Exhibit 10.23
AGREEMENT FOR TERMINATION OF LEASE
AND VOLUNTARY SURRENDER OF PREMISES
This Agreement for Termination of Lease and Voluntary Surrender of Premises (this “Agreement”) is made and entered into as of July 14, 2020, by and between ARE-SD REGION NO. 44, LLC, a Delaware limited liability company (“Landlord”), and ZENO MANAGEMENT, INC., a Delaware corporation (“Tenant”), doing business as Zentalis Pharmaceuticals, with reference to the following:
RECITALS
A. Pursuant to that certain Lease Agreement dated as of January 14, 2020 (as the same may have been amended, the “Lease”), Tenant now leases from Landlord certain premises consisting of approximately 36,955 rentable square feet (“Premises”) in that certain building located at 10578 Science Center Drive, San Diego, California. The Premises are more particularly described in the Lease. Capitalized terms used herein without definition shall have the meanings defined for such terms in the Lease.
B. The Commencement Date of the Lease has not yet occurred and Tenant has not taken possession of any portion of the Premises.
C. Tenant desires to terminate the Lease and Landlord has agreed to terminate the Lease, subject to the terms and conditions set forth below.
D. Capitalized terms used herein without definition shall have the meanings defined for such terms in the Lease.
NOW, THEREFORE, in consideration of the foregoing and of the mutual promises made herein, and for other good and valuable consideration the receipt of which is hereby acknowledged, Landlord and Tenant agree as follows:
1. Termination Date. If the Condition Precedent is satisfied (as defined in Section 6 below), Landlord and Tenant agree, subject to the terms and conditions set forth in this Agreement, the Lease shall terminate on the date the Condition Precedent is satisfied (the “Termination Date”).
2. Lease Modification Payment. Within 5 business days following Tenant’s delivery of an executed copy of this Agreement to Landlord, Tenant shall deliver to Landlord funds in the amount of $928,000.00 (the “Lease Modification Payment”), as consideration for Landlord’s agreement to enter into this Agreement and accelerate the expiration date of the term of the Lease to the Termination Date.
3. Security Deposit. Landlord and Tenant acknowledge and agree that Landlord is holding a Letter of Credit in the amount of $168,145.25 from Tenant as the Security Deposit under the Lease. Within 10 business days after the Termination Date, Landlord shall return the Letter of Credit to Tenant without reduction.

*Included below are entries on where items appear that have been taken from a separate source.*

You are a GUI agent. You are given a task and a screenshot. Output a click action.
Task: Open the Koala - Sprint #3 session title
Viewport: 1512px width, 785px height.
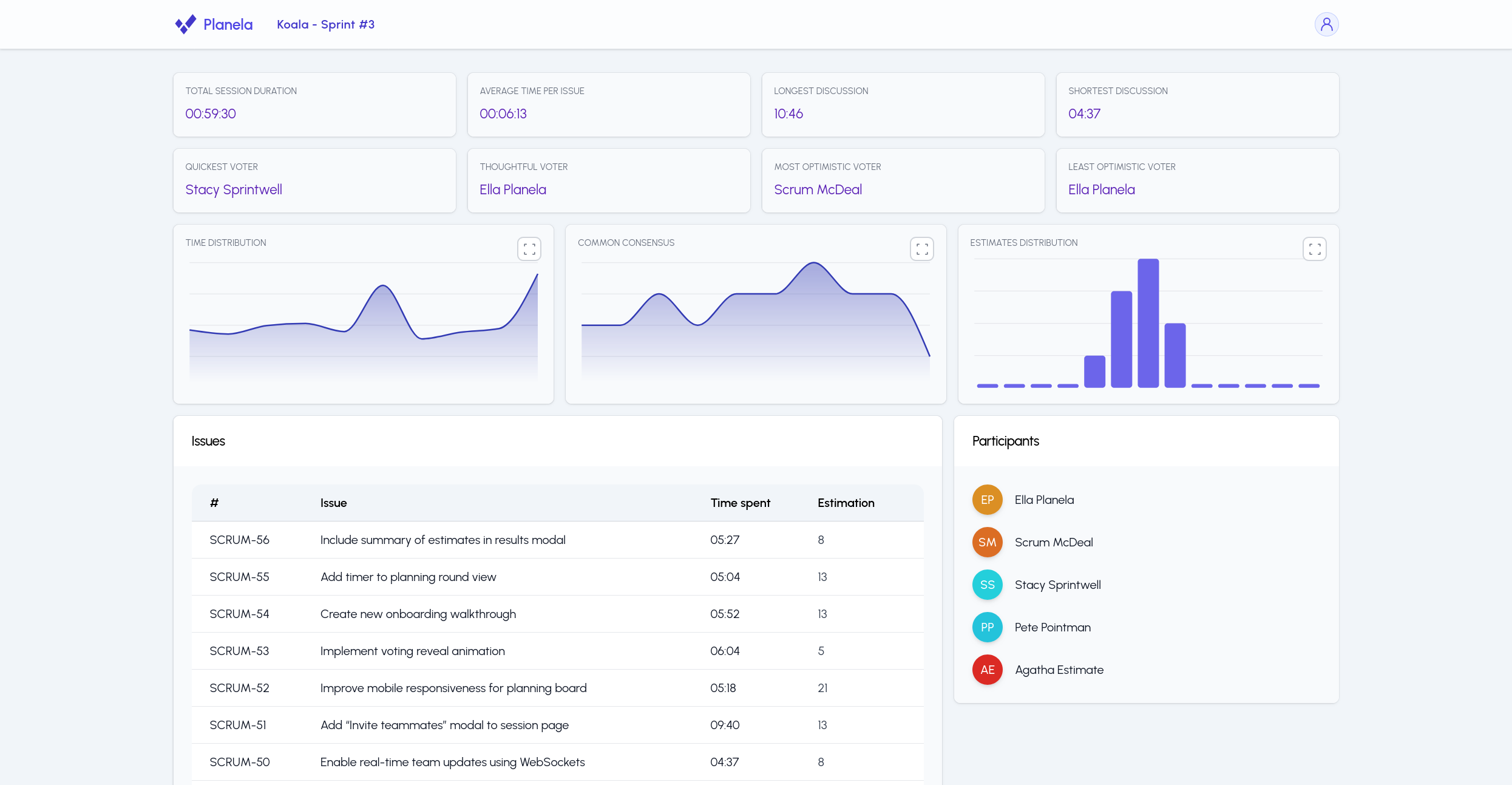click(x=326, y=24)
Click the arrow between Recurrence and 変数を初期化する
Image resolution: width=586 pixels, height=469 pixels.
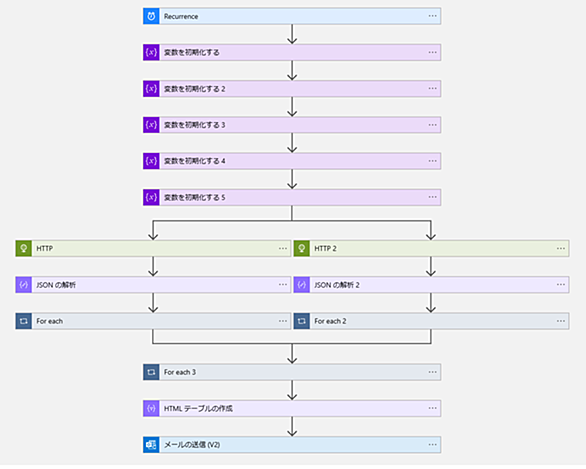tap(292, 34)
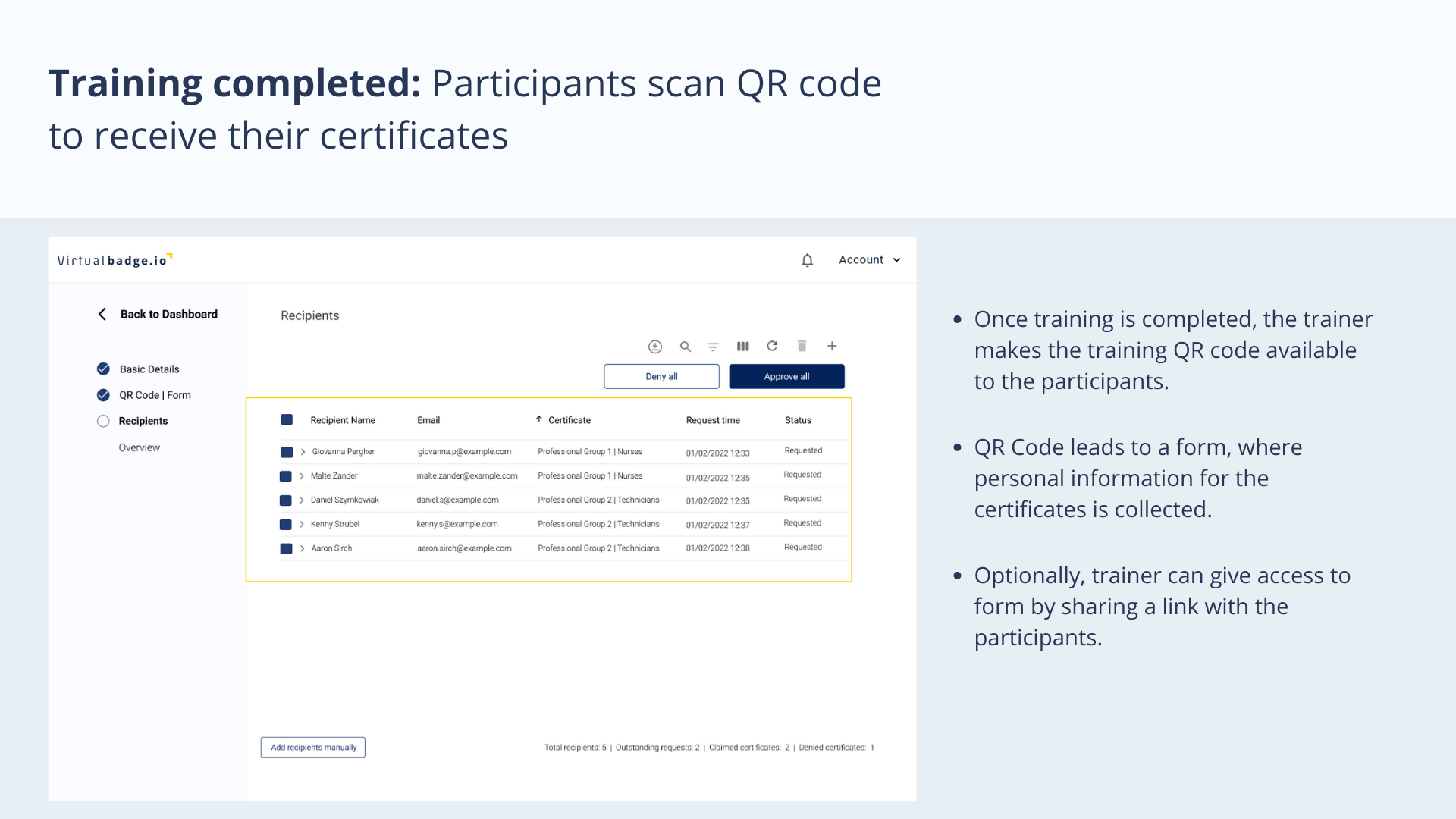
Task: Uncheck Giovanna Pergher's row checkbox
Action: (x=287, y=452)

4. Termination. After the Termination Date, Tenant shall have no further rights of any kind with respect to the Premises. Notwithstanding the foregoing, those provisions of the Lease which, by their terms, survive the termination of the Lease shall survive the surrender of the Premises and termination of the Lease provided for herein.
5. No Further Obligations. Landlord and Tenant each agree that the other is excused as of the Termination Date from any further obligations under the Lease with respect to the Premises, excepting only such obligations under the Lease which are, by their terms, intended to survive termination of the Lease. In addition, nothing herein shall be deemed to limit or terminate any common law or statutory rights Landlord may have with respect to Tenant in connection with violations of any governmental requirements or requirements of applicable law.